BIOLOGY RESEARCH PAPER: Human Genetic Diseases & Disorders

A genetic disorder is a condition caused by abnormalities in genes or chromosomes. While some diseases, such as cancer, are due to genetic abnormalities acquired in a few cells during life, the term "genetic disease" most commonly refers to diseases present in all cells of the body and present since conception. Some genetic disorders are caused by chromosomal abnormalities due to errors in meiosis, the process which produces reproductive cells such as sperm and eggs. Examples include Down syndrome (extra chromosome 21), Turner Syndrome (45X0) and Klinefelter's syndrome (a male with 2 X chromosomes). Other genetic changes may occur during the production of germ cells by the parent. One example is the triplet expansion repeat mutations which can cause fragile X syndrome or Huntington's disease. Defective genes may also be inherited intact from the parents. In this case, the genetic disorder is known as a hereditary disease. This can often happen unexpectedly when two healthy carriers of a defective recessive gene reproduce, but can also happen when the defective gene is dominant.

Currently about 4,000 genetic disorders are known, with more being discovered. Most disorders are quit rare and affect one person in every several thousands or millions. Cystic fibrosis is one of the most common genetic disorders; around 5% of the population of the United States carry at least one copy of the defective gene. Some types of recessive gene disorder confer an advantage in the heterozygous state in certain environments.
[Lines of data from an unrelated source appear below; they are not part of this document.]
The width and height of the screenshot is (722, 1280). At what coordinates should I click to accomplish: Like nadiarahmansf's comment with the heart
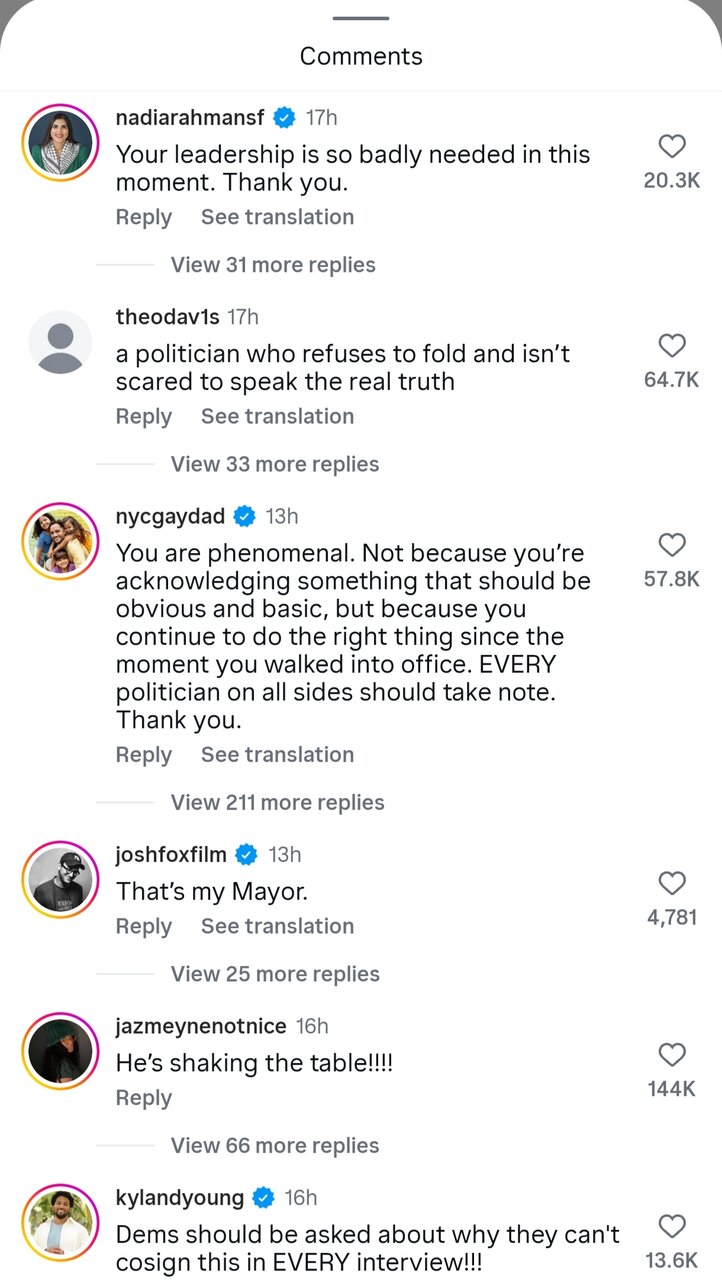pyautogui.click(x=672, y=147)
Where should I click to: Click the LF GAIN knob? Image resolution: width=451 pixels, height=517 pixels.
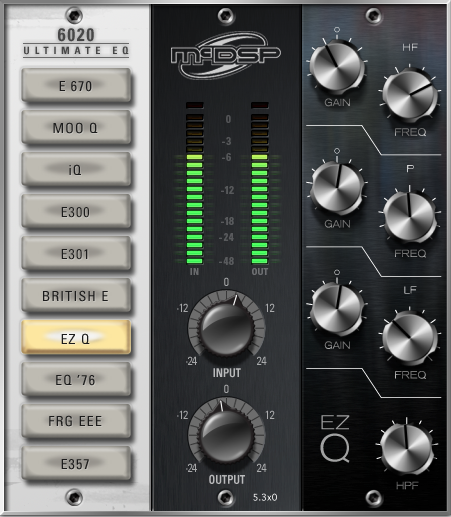[337, 309]
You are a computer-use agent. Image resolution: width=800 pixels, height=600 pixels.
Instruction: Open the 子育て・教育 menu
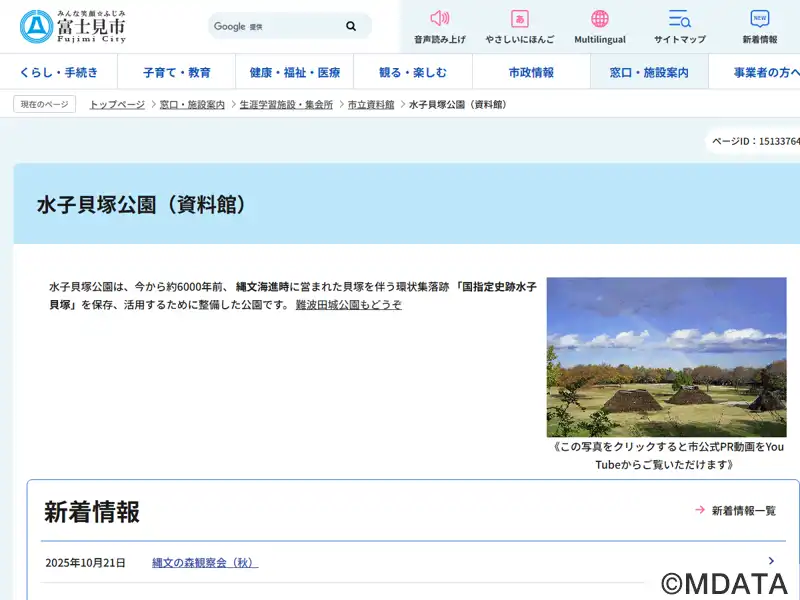177,72
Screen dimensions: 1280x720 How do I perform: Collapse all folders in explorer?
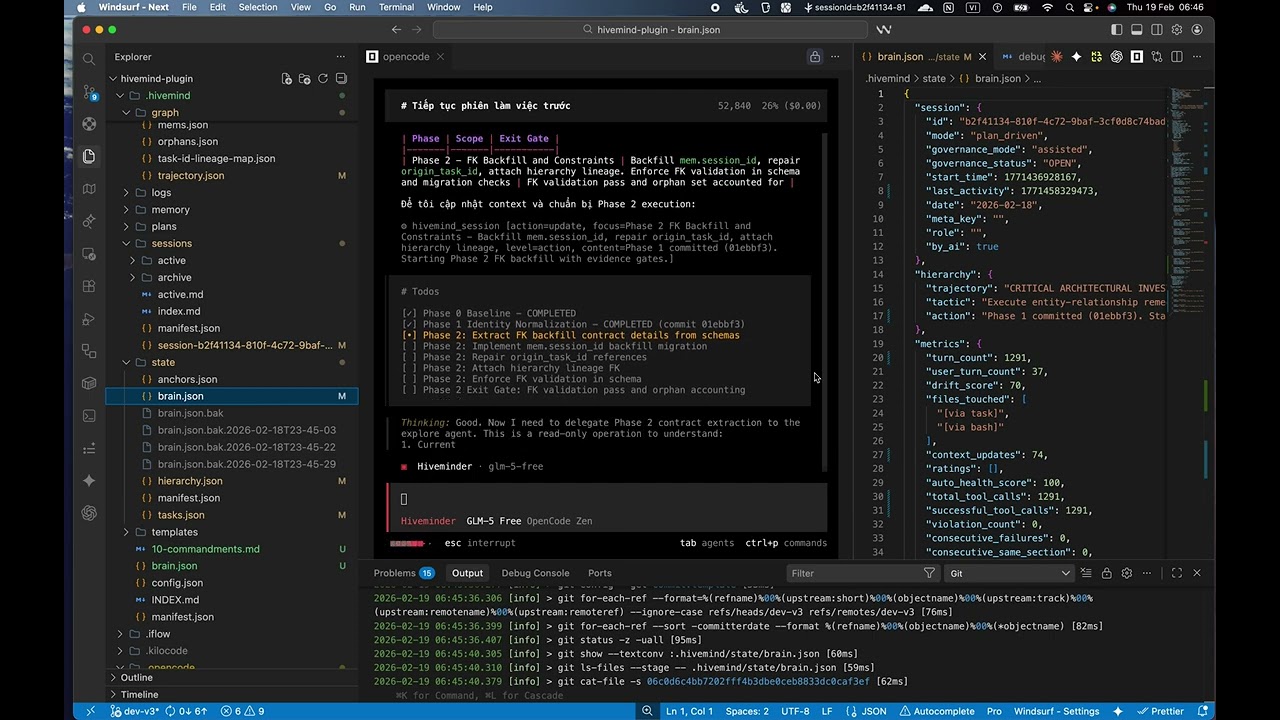341,79
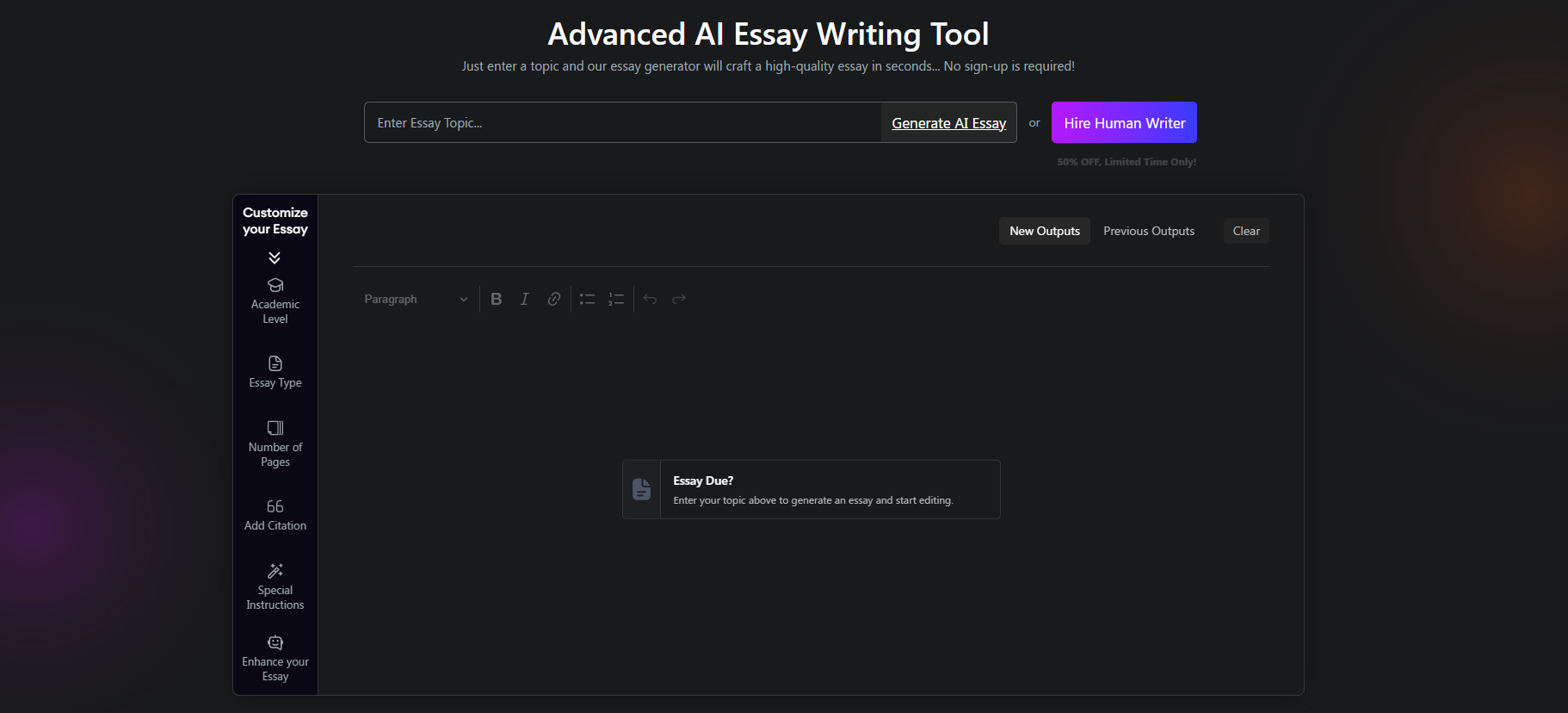Open the Paragraph style dropdown
Viewport: 1568px width, 713px height.
coord(416,299)

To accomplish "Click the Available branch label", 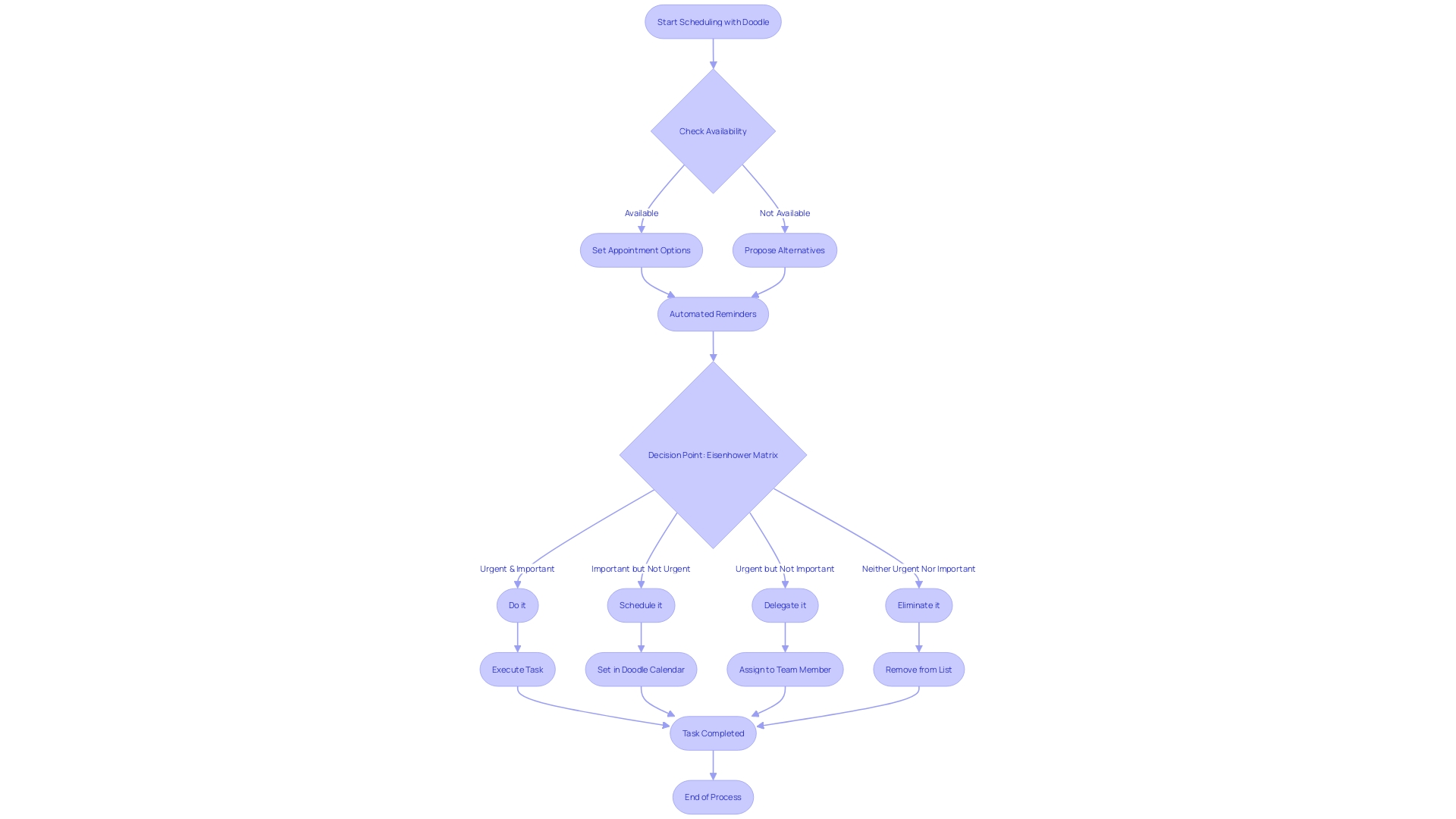I will click(x=641, y=212).
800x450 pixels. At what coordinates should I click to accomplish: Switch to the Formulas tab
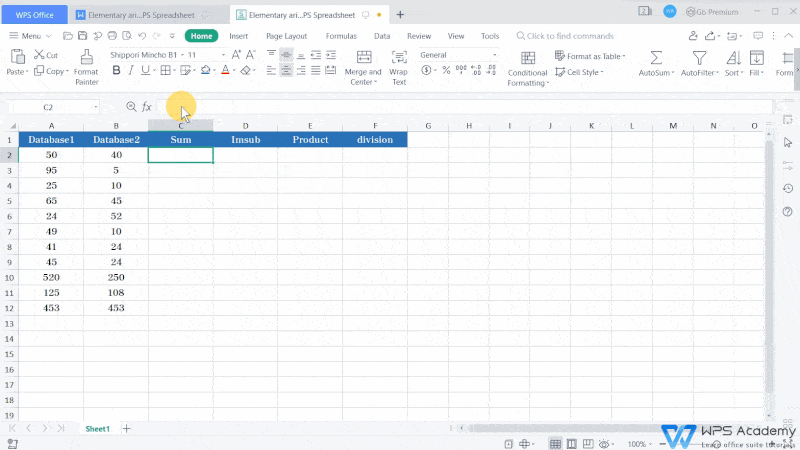point(341,36)
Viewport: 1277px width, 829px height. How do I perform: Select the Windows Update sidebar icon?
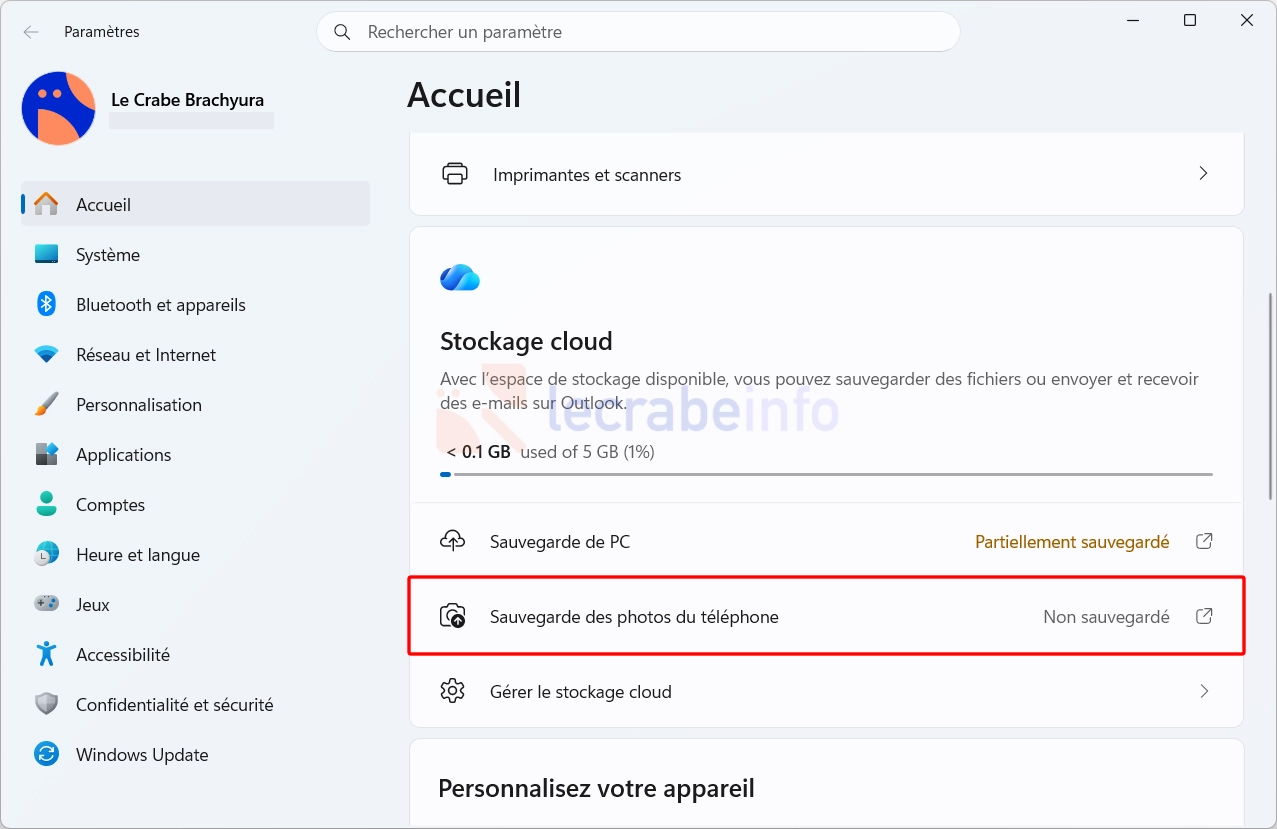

Genetic diseases are typically diagnosed and treated by geneticists. Genetic counselors assist the physicians and directly counsel patients. The study of genetic diseases is a scientific discipline whose theoretical underpinning is based on population genetics.

Project Guidelines: You must address each of the following content areas The Site of the Genetic Changes: - For genetic diseases this may be as simple as a point mutation affecting one amino acid substitution, and a spectrum of protein function and or dysfunction. - For Genetic Syndromes entire sections of chromosomes can be translocated, or there may be an absence of, or extra, echromosomes

The Molecular, Cellular and Tissue Changes:

- Describe the protein or proteins affected and their role in both “normal” and diseased individuals. If information is available, focus on the significant molecular and cellular changes.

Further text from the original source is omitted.